[Written exercise]:
Reproduce every one of the lines below word for word, keeping their order unchanged.

[Data items]:
++++
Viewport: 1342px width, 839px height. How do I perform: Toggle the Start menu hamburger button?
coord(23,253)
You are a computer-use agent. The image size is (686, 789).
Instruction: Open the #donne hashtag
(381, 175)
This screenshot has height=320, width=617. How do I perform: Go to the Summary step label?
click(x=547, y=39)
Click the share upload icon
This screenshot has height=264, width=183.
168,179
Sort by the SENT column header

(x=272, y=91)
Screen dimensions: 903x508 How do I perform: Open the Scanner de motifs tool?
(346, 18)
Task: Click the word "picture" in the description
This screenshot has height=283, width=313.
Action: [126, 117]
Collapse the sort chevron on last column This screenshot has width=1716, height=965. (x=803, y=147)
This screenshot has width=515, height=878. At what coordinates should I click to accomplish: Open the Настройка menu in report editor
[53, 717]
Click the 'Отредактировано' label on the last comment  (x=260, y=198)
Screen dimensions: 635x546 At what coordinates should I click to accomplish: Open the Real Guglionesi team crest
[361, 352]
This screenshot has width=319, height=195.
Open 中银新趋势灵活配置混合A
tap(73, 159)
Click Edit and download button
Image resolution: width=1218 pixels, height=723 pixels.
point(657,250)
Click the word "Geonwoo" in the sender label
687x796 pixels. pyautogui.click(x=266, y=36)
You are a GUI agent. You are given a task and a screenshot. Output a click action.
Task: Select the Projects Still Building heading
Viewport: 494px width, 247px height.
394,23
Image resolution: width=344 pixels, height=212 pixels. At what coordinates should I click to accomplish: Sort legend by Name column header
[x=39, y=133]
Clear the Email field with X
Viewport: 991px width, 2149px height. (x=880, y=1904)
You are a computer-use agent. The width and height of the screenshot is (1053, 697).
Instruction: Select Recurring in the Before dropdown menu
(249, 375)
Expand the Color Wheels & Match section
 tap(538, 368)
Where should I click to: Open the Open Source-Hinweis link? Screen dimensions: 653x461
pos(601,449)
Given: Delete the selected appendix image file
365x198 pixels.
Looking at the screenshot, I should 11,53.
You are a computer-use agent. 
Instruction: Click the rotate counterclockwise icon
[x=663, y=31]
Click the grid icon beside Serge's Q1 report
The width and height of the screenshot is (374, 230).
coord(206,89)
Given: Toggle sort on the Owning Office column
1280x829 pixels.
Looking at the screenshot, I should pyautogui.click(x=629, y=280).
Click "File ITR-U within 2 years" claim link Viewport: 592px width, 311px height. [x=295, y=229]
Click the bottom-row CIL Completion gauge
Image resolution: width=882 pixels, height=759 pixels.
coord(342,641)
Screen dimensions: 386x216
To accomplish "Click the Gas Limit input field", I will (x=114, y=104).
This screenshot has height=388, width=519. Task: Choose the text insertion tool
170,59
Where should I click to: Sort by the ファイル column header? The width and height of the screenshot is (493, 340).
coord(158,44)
++++
[Result below]:
Viewport: 1342px width, 839px height. How do I perform: Toggle the Start menu hamburger button?
coord(23,253)
You are a computer-use agent. The image size is (686, 789).
Instruction: Open the #donne hashtag
(381, 175)
This screenshot has height=320, width=617. How do I perform: Go to the Summary step label?
click(x=547, y=39)
Click the share upload icon
This screenshot has height=264, width=183.
168,179
Sort by the SENT column header

(x=272, y=91)
Screen dimensions: 903x508 How do I perform: Open the Scanner de motifs tool?
(346, 18)
Task: Click the word "picture" in the description
This screenshot has height=283, width=313.
Action: [126, 117]
Collapse the sort chevron on last column This screenshot has width=1716, height=965. (x=803, y=147)
This screenshot has width=515, height=878. At what coordinates should I click to accomplish: Open the Настройка menu in report editor
[53, 717]
Click the 'Отредактировано' label on the last comment  (x=260, y=198)
Screen dimensions: 635x546 At what coordinates should I click to accomplish: Open the Real Guglionesi team crest
[361, 352]
This screenshot has width=319, height=195.
Open 中银新趋势灵活配置混合A
tap(73, 159)
Click Edit and download button
Image resolution: width=1218 pixels, height=723 pixels.
point(657,250)
Click the word "Geonwoo" in the sender label
687x796 pixels. pyautogui.click(x=266, y=36)
You are a GUI agent. You are given a task and a screenshot. Output a click action.
Task: Select the Projects Still Building heading
Viewport: 494px width, 247px height.
394,23
Image resolution: width=344 pixels, height=212 pixels. At what coordinates should I click to accomplish: Sort legend by Name column header
[x=39, y=133]
Clear the Email field with X
Viewport: 991px width, 2149px height. (x=880, y=1904)
You are a computer-use agent. The width and height of the screenshot is (1053, 697).
Instruction: Select Recurring in the Before dropdown menu
(249, 375)
Expand the Color Wheels & Match section
 tap(538, 368)
Where should I click to: Open the Open Source-Hinweis link? Screen dimensions: 653x461
pos(601,449)
Given: Delete the selected appendix image file
365x198 pixels.
Looking at the screenshot, I should 11,53.
You are a computer-use agent. 
Instruction: Click the rotate counterclockwise icon
[x=663, y=31]
Click the grid icon beside Serge's Q1 report
The width and height of the screenshot is (374, 230).
coord(206,89)
Given: Toggle sort on the Owning Office column
1280x829 pixels.
Looking at the screenshot, I should pyautogui.click(x=629, y=280).
Click "File ITR-U within 2 years" claim link Viewport: 592px width, 311px height. [x=295, y=229]
Click the bottom-row CIL Completion gauge
Image resolution: width=882 pixels, height=759 pixels.
coord(342,641)
Screen dimensions: 386x216
To accomplish "Click the Gas Limit input field", I will (x=114, y=104).
This screenshot has height=388, width=519. Task: Choose the text insertion tool
170,59
Where should I click to: Sort by the ファイル column header? The width and height of the screenshot is (493, 340).
coord(158,44)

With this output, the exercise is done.